• Exercise: Reproduce word for word the part of the blog post below on creative frustration that begins at the words "My favorite types" and stops after "all their creations).".

Tuesday, January 4, 2011

List list list list

Today's list prompted by Aimee over at Artsyville!






I'm so frustrated. Today I figured out I'm suffering from Creative Constipation.

Causes? doubt, inhibition, excuses, laziness, fear, restriction, inaction, time
Cures? action, action, action, action, sew, write, create, knit, take photos, play, draw

I have no schooling or training in anything creative, yet I love to create. But I don't create.
I'm a perfectionist and have trouble doing anything that I don't do perfect. I am far from perfect in anything so that is a limiting characteristic.
My favorite types of art are mixed media. The messier the better. So why don't I allow myself to play? I stopped playing as a child when I was very young. I exchanged play and creativity for anal retentiveness and control. I know. Boring, right? But they got me through. Funny thing? I now live with five extremely creative people who cut loose and make constant messes. What do I do? Stress about the mess and obsess on the disorder (I also adore and love all their creations).

From this day forward I vow to work on cutting loose and creating. It won't be perfect and probably never will be. I realize that now. The realization is freeing. Now I will create for fun. For the freeing feeling. I will try my best to let loose and see what becomes (although I will be cleaning up after myself).

• Extracted data:
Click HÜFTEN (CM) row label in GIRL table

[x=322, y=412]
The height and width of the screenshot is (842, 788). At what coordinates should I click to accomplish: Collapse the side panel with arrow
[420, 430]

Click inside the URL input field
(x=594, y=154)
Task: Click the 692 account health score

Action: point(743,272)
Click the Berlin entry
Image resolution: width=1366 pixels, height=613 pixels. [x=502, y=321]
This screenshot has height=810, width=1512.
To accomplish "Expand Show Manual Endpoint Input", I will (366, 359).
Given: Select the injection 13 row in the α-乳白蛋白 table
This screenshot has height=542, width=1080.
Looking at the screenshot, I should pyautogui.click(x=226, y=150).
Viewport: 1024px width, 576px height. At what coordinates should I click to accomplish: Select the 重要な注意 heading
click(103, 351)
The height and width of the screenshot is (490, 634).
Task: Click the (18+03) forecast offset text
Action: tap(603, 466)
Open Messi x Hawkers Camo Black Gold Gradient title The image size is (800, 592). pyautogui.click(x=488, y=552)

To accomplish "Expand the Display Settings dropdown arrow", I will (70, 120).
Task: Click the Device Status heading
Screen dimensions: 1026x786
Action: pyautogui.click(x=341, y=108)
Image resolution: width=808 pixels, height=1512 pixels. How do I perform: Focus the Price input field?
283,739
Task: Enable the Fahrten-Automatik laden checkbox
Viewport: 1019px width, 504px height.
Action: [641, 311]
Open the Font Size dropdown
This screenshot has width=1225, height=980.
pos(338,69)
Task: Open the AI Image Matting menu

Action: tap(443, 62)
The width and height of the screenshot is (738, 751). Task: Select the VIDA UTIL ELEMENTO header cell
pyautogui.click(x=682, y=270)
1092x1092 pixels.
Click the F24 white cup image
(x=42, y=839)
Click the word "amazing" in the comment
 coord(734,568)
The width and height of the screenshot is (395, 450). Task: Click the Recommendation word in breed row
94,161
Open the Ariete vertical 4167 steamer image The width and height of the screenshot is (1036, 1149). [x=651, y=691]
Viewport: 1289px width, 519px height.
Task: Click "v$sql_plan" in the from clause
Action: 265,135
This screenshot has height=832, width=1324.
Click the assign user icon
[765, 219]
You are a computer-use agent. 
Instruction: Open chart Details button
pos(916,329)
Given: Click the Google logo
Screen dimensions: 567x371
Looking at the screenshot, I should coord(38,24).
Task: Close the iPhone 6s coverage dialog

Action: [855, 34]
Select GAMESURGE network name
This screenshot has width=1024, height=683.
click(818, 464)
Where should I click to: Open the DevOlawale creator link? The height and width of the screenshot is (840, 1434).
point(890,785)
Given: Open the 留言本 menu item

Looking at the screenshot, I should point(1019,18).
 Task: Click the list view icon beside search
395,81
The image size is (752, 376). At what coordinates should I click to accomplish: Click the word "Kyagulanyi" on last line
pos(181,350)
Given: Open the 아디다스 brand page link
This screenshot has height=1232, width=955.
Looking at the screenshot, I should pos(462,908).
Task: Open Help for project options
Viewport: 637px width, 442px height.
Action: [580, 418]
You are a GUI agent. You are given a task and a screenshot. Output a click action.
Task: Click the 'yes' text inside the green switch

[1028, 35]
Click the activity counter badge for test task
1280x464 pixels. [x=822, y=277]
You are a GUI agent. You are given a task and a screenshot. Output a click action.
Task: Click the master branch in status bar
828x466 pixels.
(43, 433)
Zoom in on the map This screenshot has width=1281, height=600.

• Answer space:
My favorite types of art are mixed media. The messier the better. So why don't I allow myself to play? I stopped playing as a child when I was very young. I exchanged play and creativity for anal retentiveness and control. I know. Boring, right? But they got me through. Funny thing? I now live with five extremely creative people who cut loose and make constant messes. What do I do? Stress about the mess and obsess on the disorder (I also adore and love all their creations).